**GIVEN PROBLEM:**
Copy out the records from the line containing "The height and width of the screenshot is (276, 276)." down to the line containing "coord(986,53)", replacing "lamp" with "light" and leaving everything else unchanged.

**THE INPUT:**
--- Begin ---

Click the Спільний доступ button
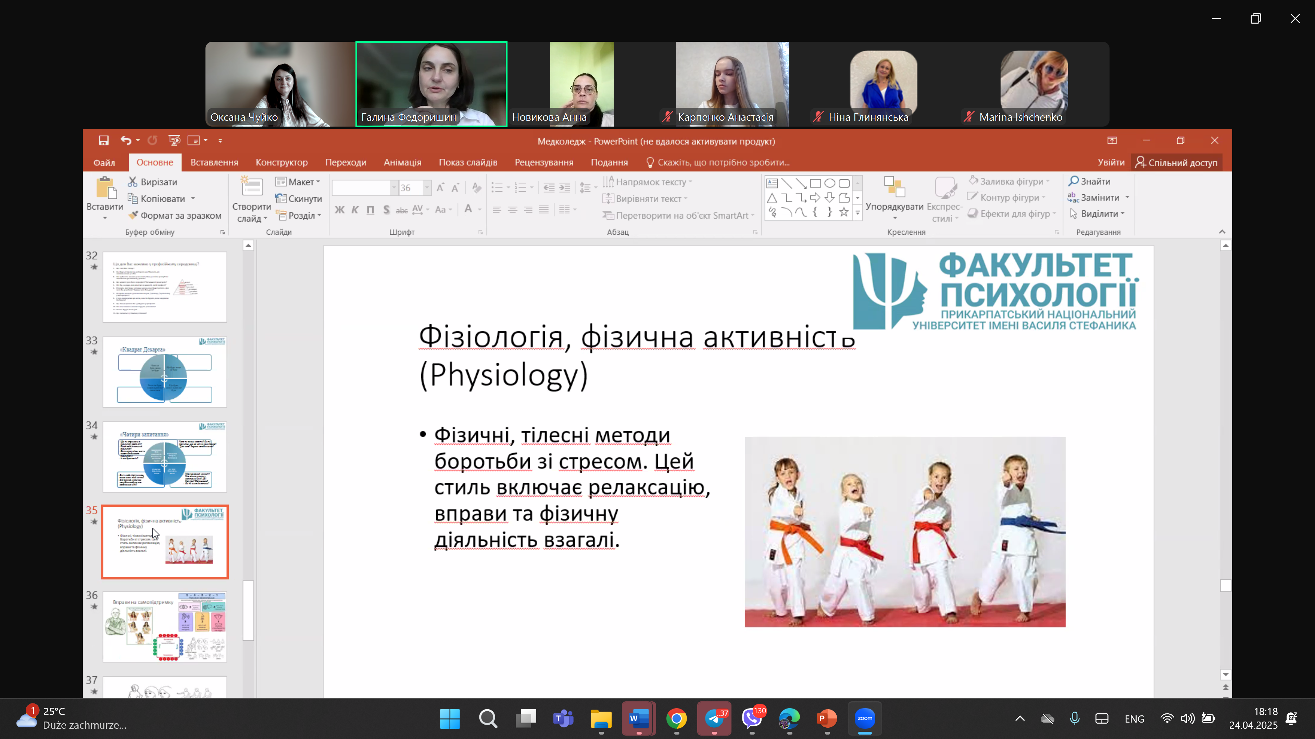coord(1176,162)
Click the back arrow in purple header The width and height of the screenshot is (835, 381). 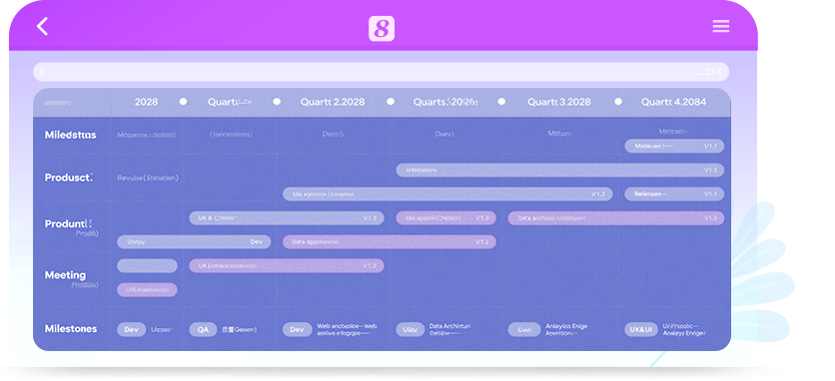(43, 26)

--- End ---
--- Begin ---

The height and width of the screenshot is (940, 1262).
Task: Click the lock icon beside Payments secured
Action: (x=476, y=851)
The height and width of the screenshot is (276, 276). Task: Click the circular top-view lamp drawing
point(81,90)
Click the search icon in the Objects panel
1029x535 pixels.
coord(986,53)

--- End ---

**SOLUTION TO THIS TASK:**
The height and width of the screenshot is (276, 276). Task: Click the circular top-view light drawing
point(81,90)
Click the search icon in the Objects panel
1029x535 pixels.
coord(986,53)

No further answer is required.